● **ASSIGNMENT**: What is needed is an exact copy of the lines from the one containing "Select Next Tasks in the purple header" through the last line of the entries below, both included.

● **EXERCISE MATERIAL**:

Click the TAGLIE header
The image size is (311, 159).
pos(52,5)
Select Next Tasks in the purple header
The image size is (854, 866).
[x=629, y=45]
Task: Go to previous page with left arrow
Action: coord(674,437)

● **ANSWER BELOW**:
Select Next Tasks in the purple header
The image size is (854, 866).
[x=629, y=45]
Task: Go to previous page with left arrow
Action: coord(674,437)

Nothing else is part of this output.